Literacy, unemployment and suicide rates amongst our young people are spiralling out of control. Theatre is a way of empathising, inspiring and changing lives. Marie Jones from the Newtownards Road became a writer because she saw a play in the Lyric about Belfast Dockers by Martin Lynch from Turf Lodge.

Liam Neeson from Ballymena became a superstar because the people who ran the Lyric gave him his first job. What does the Government not understand about investing in the arts?

Ali Fitzgibbon:  ‘Our artists can play a big part in economy’

Director, Young at Art

The people of Northern Ireland value the arts and are actively involved daily — 80% have been to an arts event in the last year.

They are part of our regeneration, part of our education system, part of the fibre of our society.

Our artists are workers, parents, volunteers and taxpayers.

They are the people with the creative knowledge to rethink our economy. So how can the Assembly think that is not worth investment when the head of HBO thinks it’s vital?

 How can our minister prioritise access and then cut the resources that makes the arts accessible?

Why should our communities, receive so much less than their counterparts in Ireland or Scotland?

Does that seem fair?

Will Chamberlain:  ‘The arts are an essential part of any healthy society’

Director, Belfast Circus School and Festival of Fools

We should not just safeguard the existing funding for the arts provision in Northern Ireland, but actually increase it.

When it is done well, the activity which emerges from arts funding actually makes a significant contribution to both health and education.

The level of funding for the arts is minuscule compared to the overall budget. The arts and creative industries employ as many people as work in agriculture but receive a fraction of the public funds.

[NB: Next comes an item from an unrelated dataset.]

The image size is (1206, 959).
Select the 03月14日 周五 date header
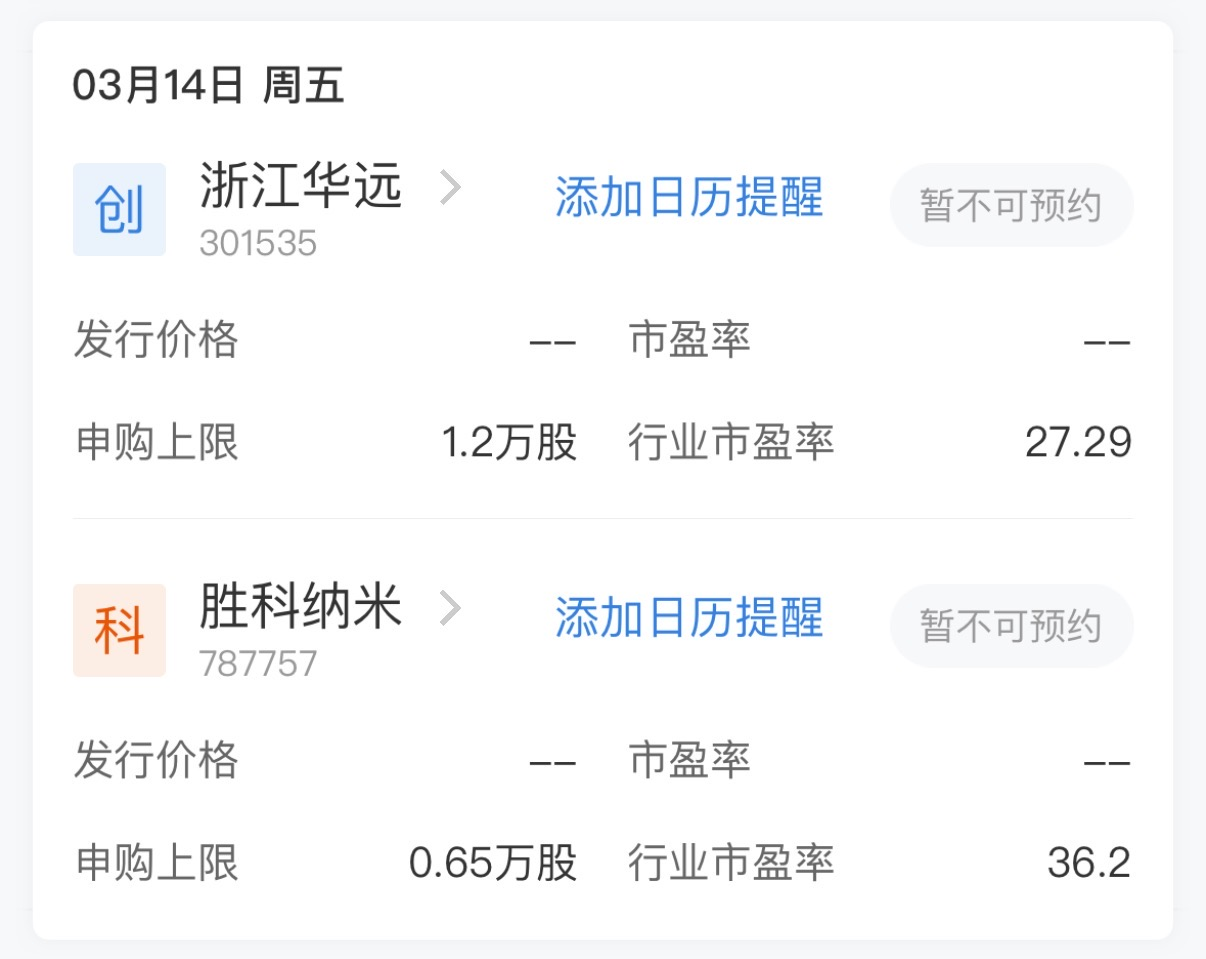[x=208, y=86]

The arts are not some luxury good, which is only for the wealthy. They are an essential part of a healthy society.

Public funding for the arts are a necessary factor in ensuring that the arts don’t become the preserve of some rich elite.

Sean Kelly:  ‘Is our legacy really to be a city whose lights go out after dark?

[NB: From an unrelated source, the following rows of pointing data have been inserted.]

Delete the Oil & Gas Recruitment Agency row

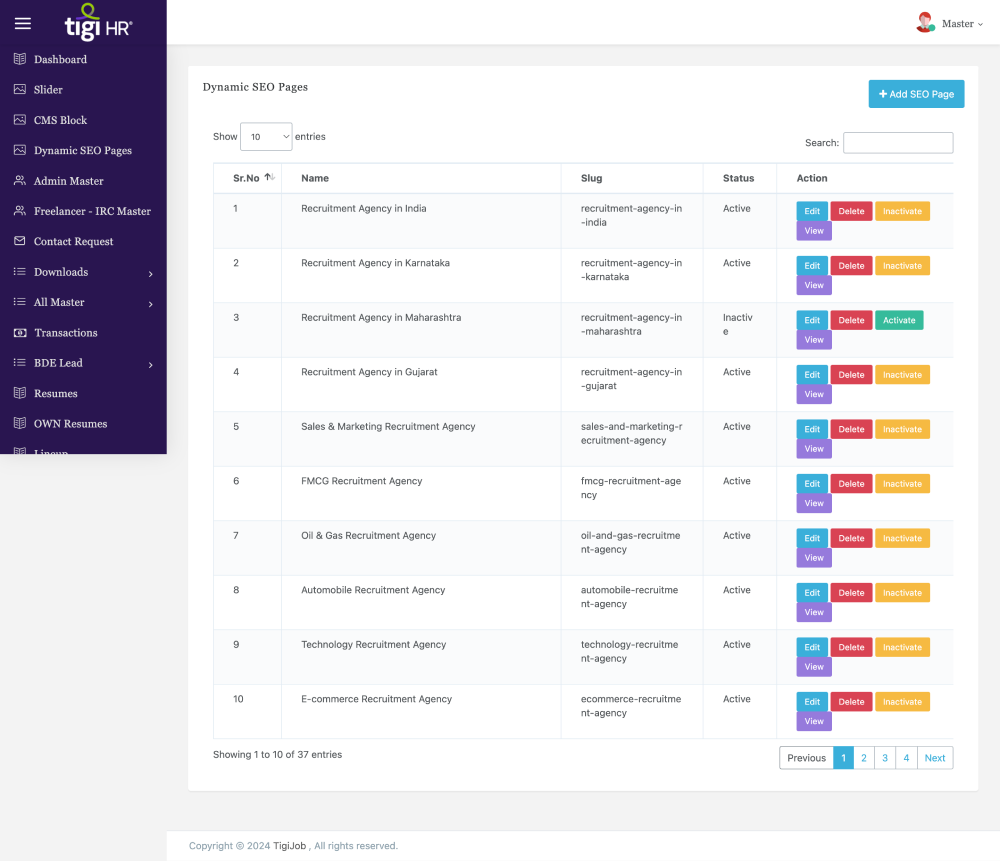pyautogui.click(x=851, y=538)
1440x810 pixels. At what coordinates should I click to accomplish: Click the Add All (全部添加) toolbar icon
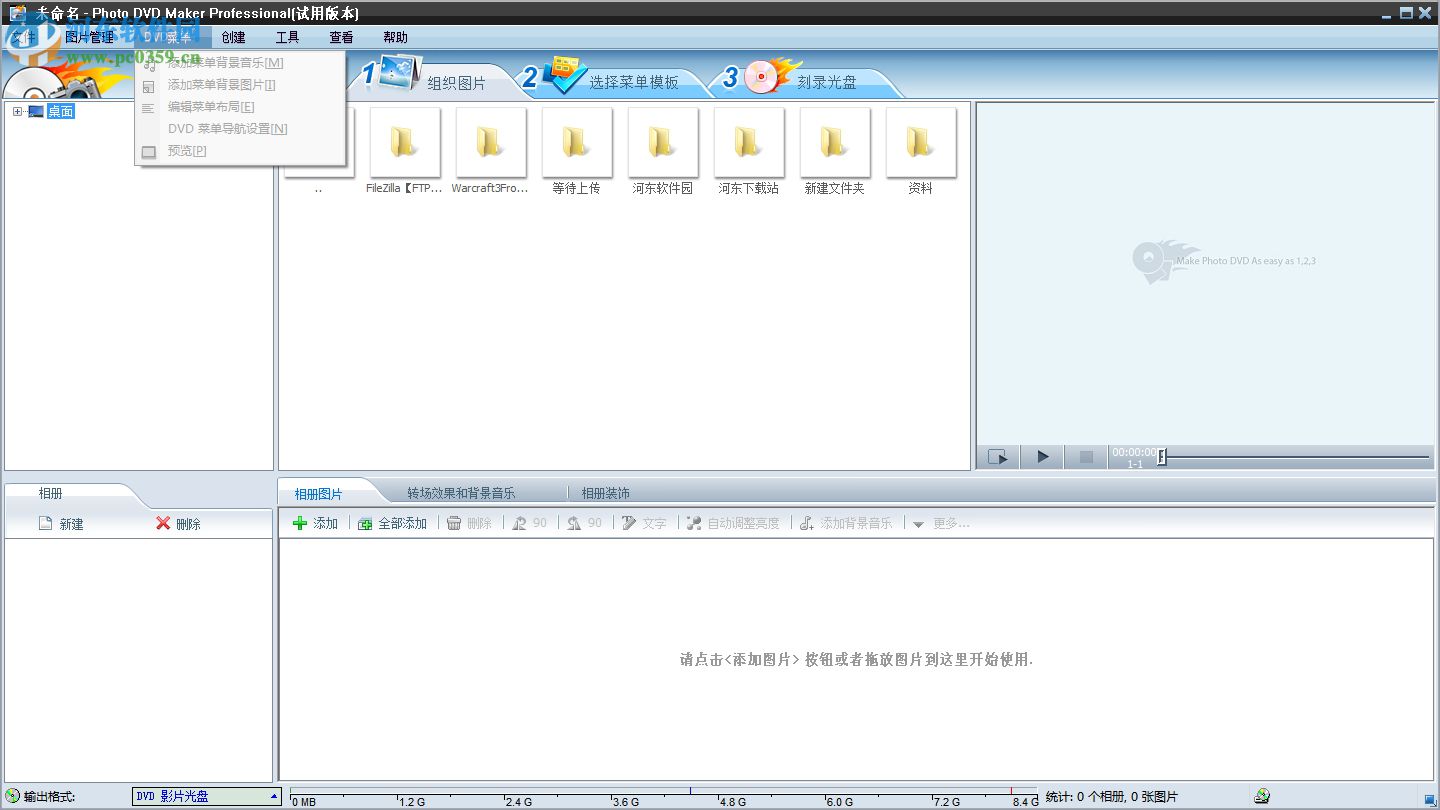[367, 522]
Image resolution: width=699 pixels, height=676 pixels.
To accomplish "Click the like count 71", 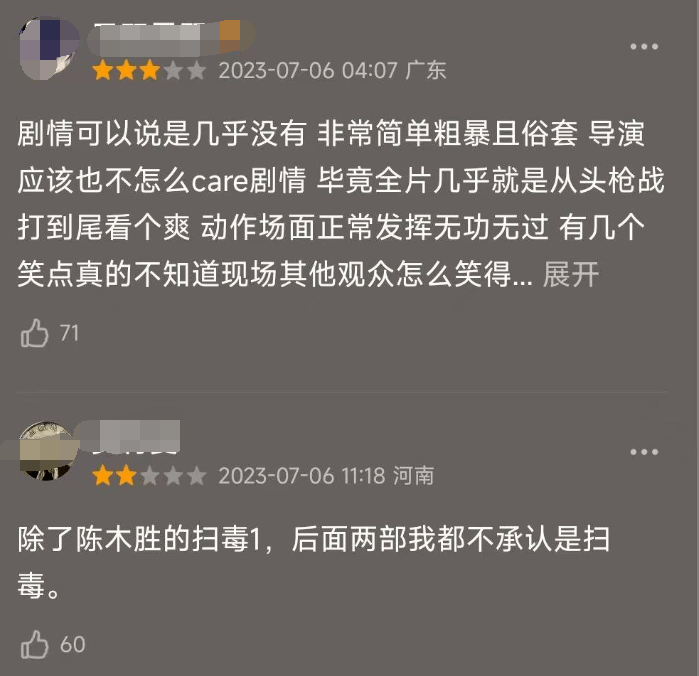I will [69, 334].
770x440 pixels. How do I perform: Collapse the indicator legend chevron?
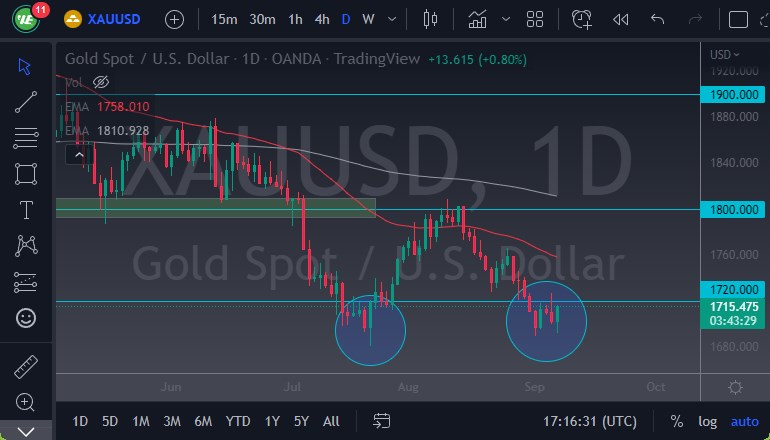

Director, Out to Lunch Festival and Cathedral Quarter Arts Festival

For a tiny investment, in relative terms, we stand to lose that which brings us together in a shared celebration of the arts and culture.

Is our legacy really to be a city whose arts are only for the affluent, a city whose lights go out after dark?

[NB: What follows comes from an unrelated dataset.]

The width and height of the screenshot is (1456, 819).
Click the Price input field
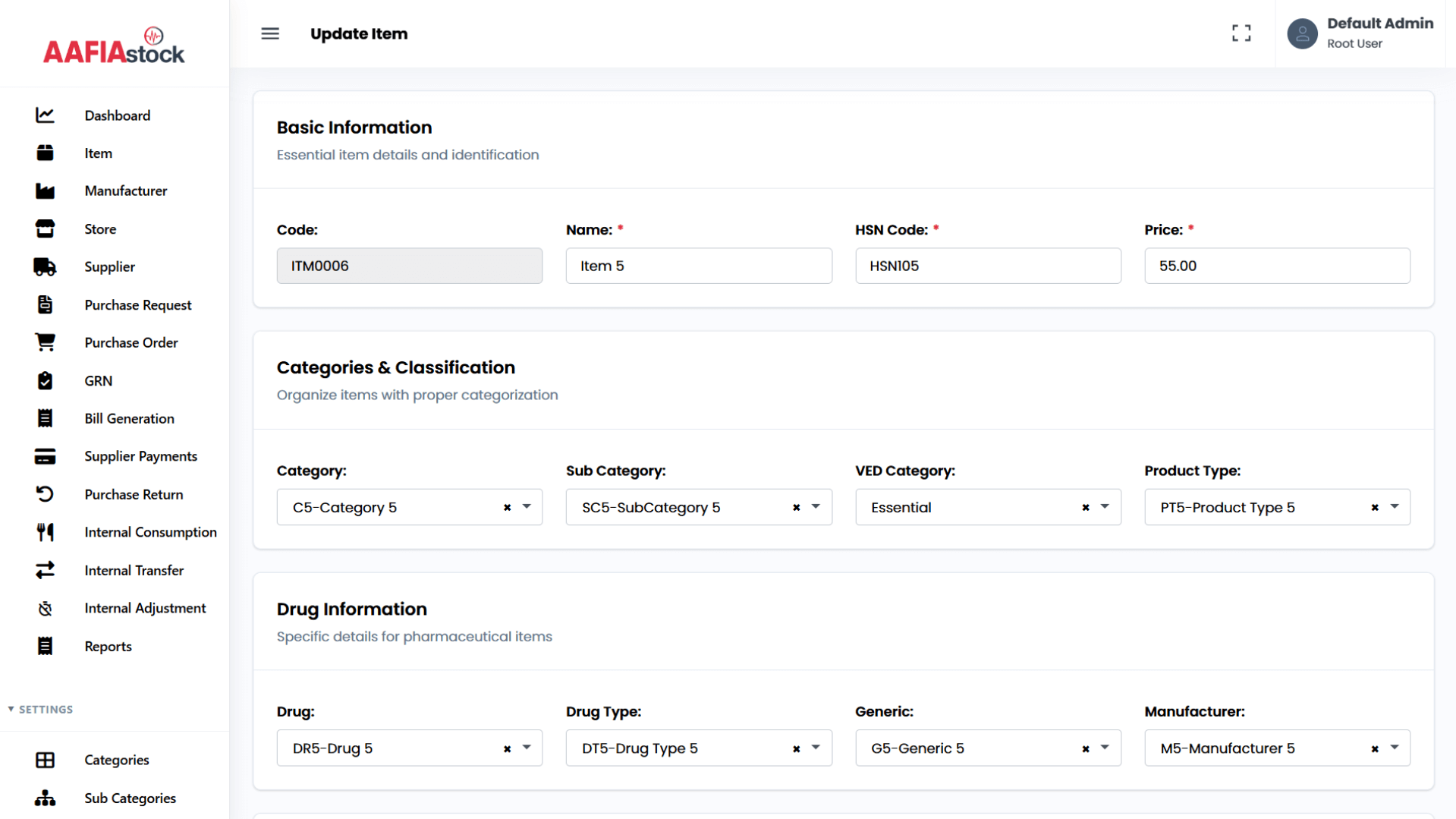coord(1277,266)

Ten years ago we launched the Out to Lunch Festival in January as a companion festival to the Cathedral Quarter Arts Festival.

It was our small contribution to a dynamic and changing city.

Out to Lunch is an affordable festival for the city’s residents, the city’s workers and the hardy souls who visit our city in the dreary weeks of January.

The cuts being imposed in the coming years threaten this project and many others across the city.

Mary Trainor-Nagele:  ‘Cuts will jeopardise partnership with businesses’

Chief executive, Arts and Business Northern Ireland

There should be no further cuts to public investment in the arts.

Many private sector businesses are continuing to invest in and partner with the arts.

They see the contribution a vibrant arts and cultural sector makes to the region’s economy and society.

The small investment made by the Government to the arts is vital and delivering so much across the government agenda.

We know from our work with the private sector that there are more opportunities for partnership and that the arts have a very credible offer to business at this time. However, strategic fundraising takes time and resources — further cuts to an already stretched sector will jeopardise their ability to maximise these opportunities.